The high-tech bubble was at its peak and the ultra-Orthodox interested in professional training for one and only one reason, the livelihood it provided, started to get excited. Even the rabbis understood the employment potential. But, according to Rabbi Fogel, it was harder to sell the idea to the general public than it was to convince the rabbis.

Researchers of ultra-Orthodox society as well as ultra-Orthodox spokesmen like to say that the trend of professional training and higher education started only after Rabbi Shach, who was known for his vehement opposition to academic studies, departed from the scene. But Rabbi Fogel presents a different picture. According to him, a member of the committee setting up the Haredi Center, Yerahmiel Boyar, asked Rabbi Shach whether he could be active in the field of professional training. He was told, "it's a good thing."

"Rabbi Shach said that he could not decide on his own and that he should go ask the heads of yeshivas. He did so and all of them supported him." At the same time, Rabbi Fogel relates that Rabbi Shach asked Rabbi Yosef Shalom Elyashiv to take care of the matter. He handed the matter over to Rabbi Yosef Yisraelson, his son-in-law, and Rabbi Yisraelson, who lives one floor above Rabbi Aharon Leib Shteinman, went to consult with him. That is how this hot potato went from hand to hand until eventually Rabbi Shteinman backed the process.

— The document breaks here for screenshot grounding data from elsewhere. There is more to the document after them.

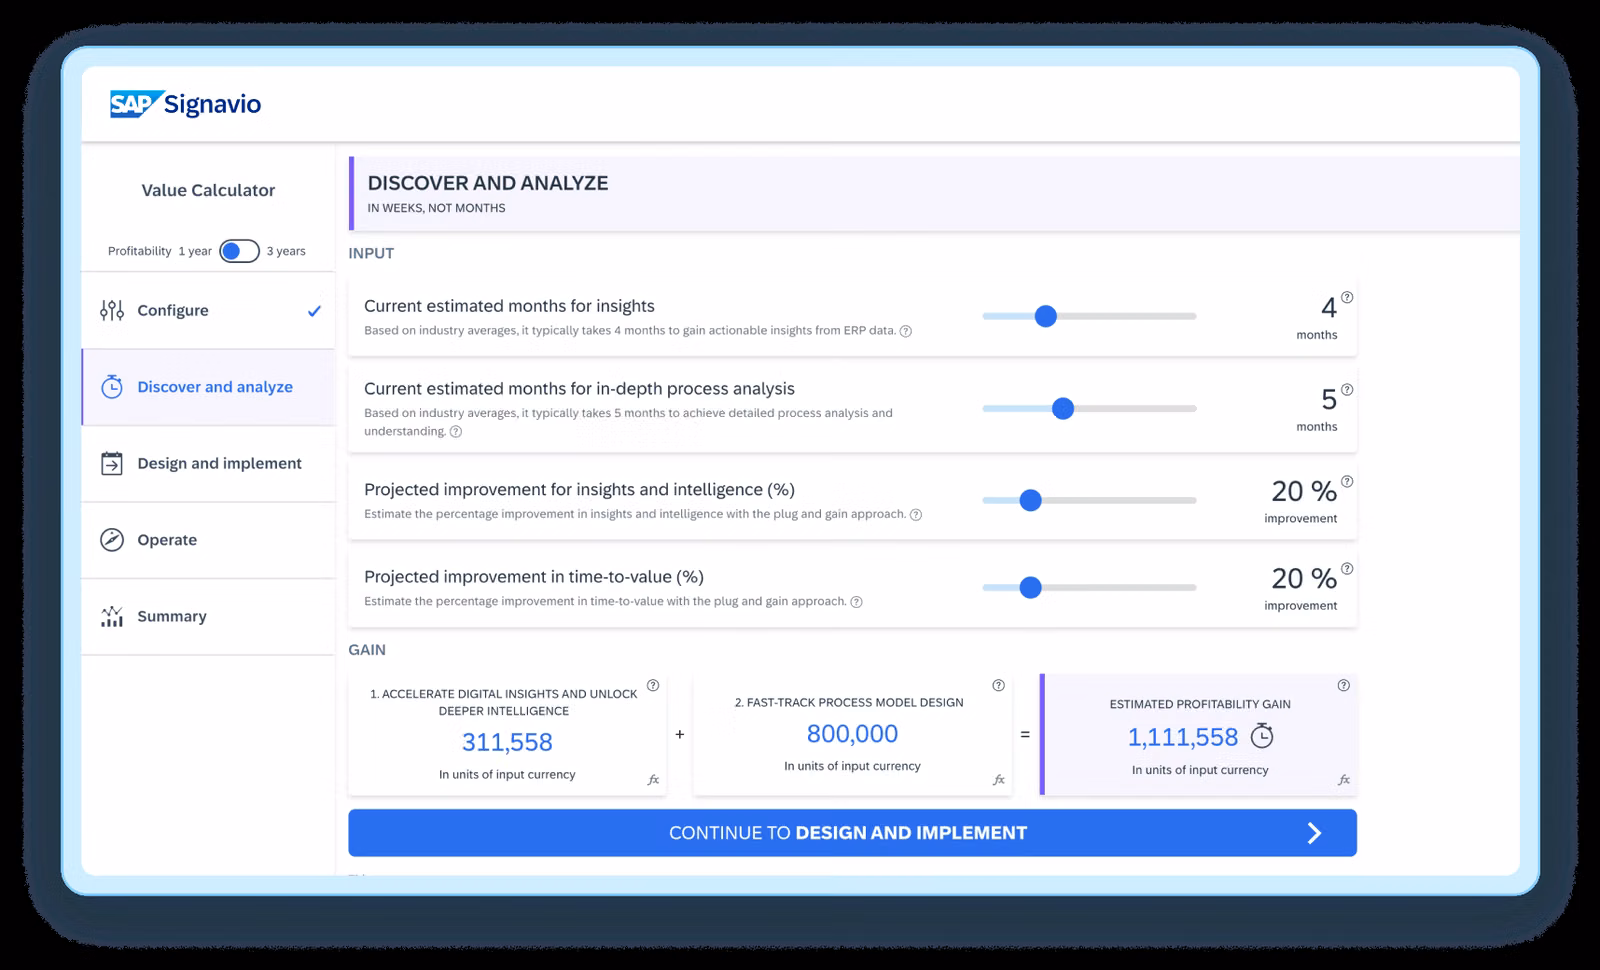Screen dimensions: 1600x970
Task: Toggle Profitability between 1 year and 3 years
Action: pos(239,251)
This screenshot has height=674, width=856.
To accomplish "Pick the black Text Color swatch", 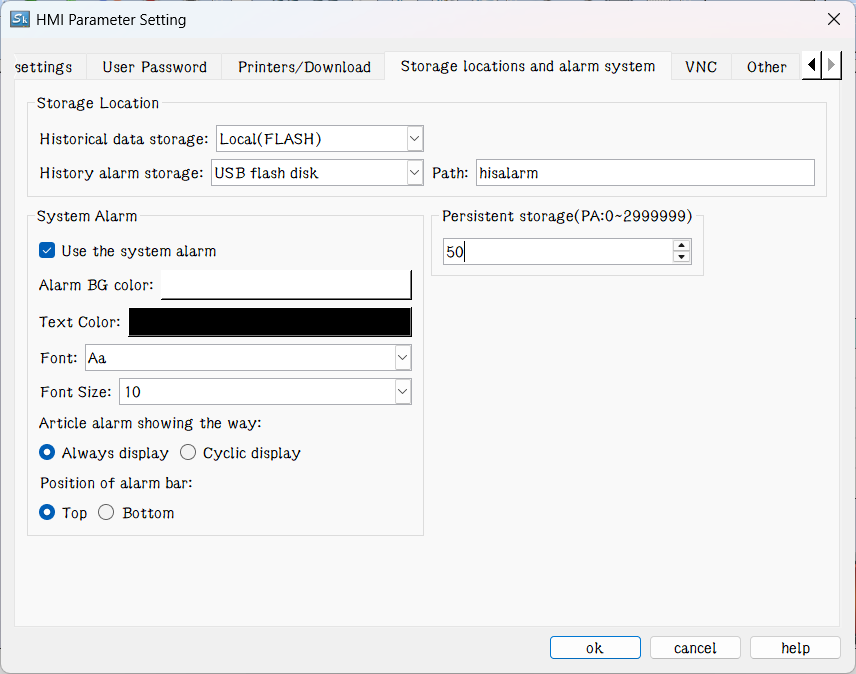I will 269,322.
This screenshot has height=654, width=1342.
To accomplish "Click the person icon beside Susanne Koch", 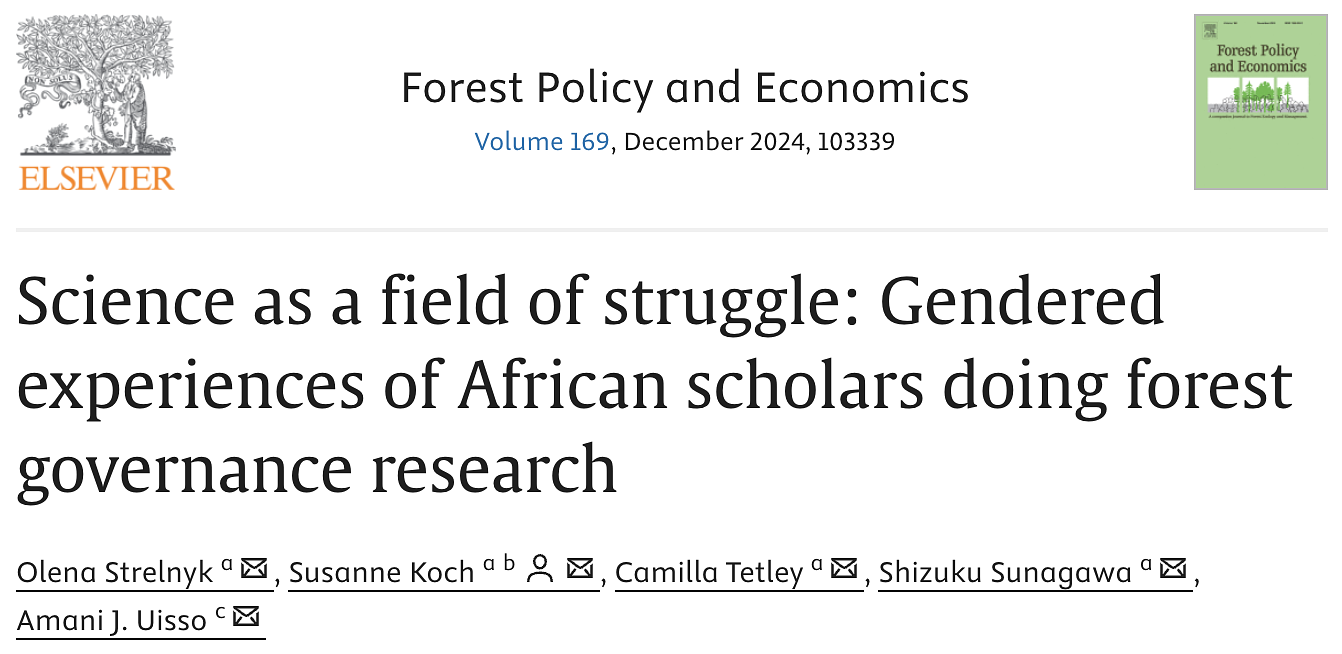I will coord(541,568).
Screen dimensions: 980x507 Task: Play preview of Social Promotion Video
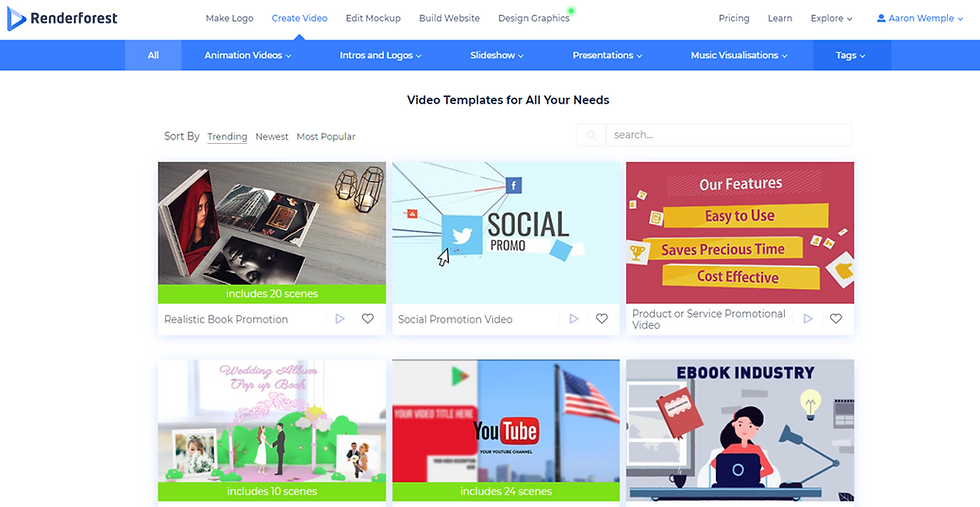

Rabbi Fogel saw it as part of his task to place his students in jobs. For a while, he was successful in doing so. But when the high-tech bubble burst and the recession struck, the great hopes for integrating the ultra-Orthodox in jobs were disappointed. The extremists raised their heads and the rabbis withdrew their support. In late 2002, Rabbi Fogel looked like a man who had lost his stocks overnight.

For a long time now, publication of a book he wrote on Jewish philosophy's perception of work has been delayed. Rabbi Fogel received the rabbis' approval, but then it was signaled to him that he should not publish the book at the present time, that it was inappropriate.

Rabbi Fogel moved to the Academic Campus following differences of opinion with the members of the organization that runs the Haredi Center over its management. His departure was accompanied, as in any incident in the ultra-Orthodox sector, by rumors and speculation. Upon hearing the rumors circulating regarding financial irregularities and failure to uphold obligations to students, Rabbi Fogel's always calm countenance clouds over.

He explains that in recent years, due to the downturn in high-tech and the difficulty in finding work, the number of students registering for courses at the Haredi Center has dropped substantially in recent years. This situation led, he says, to financial problems and in the last months prior to his departure, even employees' salaries were not paid. There are some among the ultra-Orthodox who feel that Rabbi Fogel was associated too much with an era of openness to professional training and that the leaders of the Haredi Center preferred a different figure to represent it before the rabbis.

"Rabbi Fogel acted as an avant garde in ultra-Orthodox society," agrees Dr. Yaakov Lupo of the Florsheimer Institute. "Rabbi Fogel always was several steps ahead of the society's norms." Lupo, who studied the academic education and professional training trend in the ultra-Orthodox sector, says that Rabbi Fogel promoted openness among the ultra-Orthodox out of concern.

"His modernity was always a thorn in the eyes of the extremists." Fogel today seems like one who has had a heavy burden lifted from his shoulders. He is convinced that a new era has begun. "The Haredis are starting to understand that academic education and not professional training is the key to getting a job. Soon we will see ultra-Orthodox students working on a master's degree," he says. The more approval is given for greater professionalism in areas that the ultra-Orthodox communities needs, says Rabbi Fogel, such as para-medical professions - pharmacology, occupational therapy, clinical communications, social work - the flow of applicants will increase. "Even the primary concern of the society has proved unrealistic. I haven't heard of people who went to study and then let themselves go."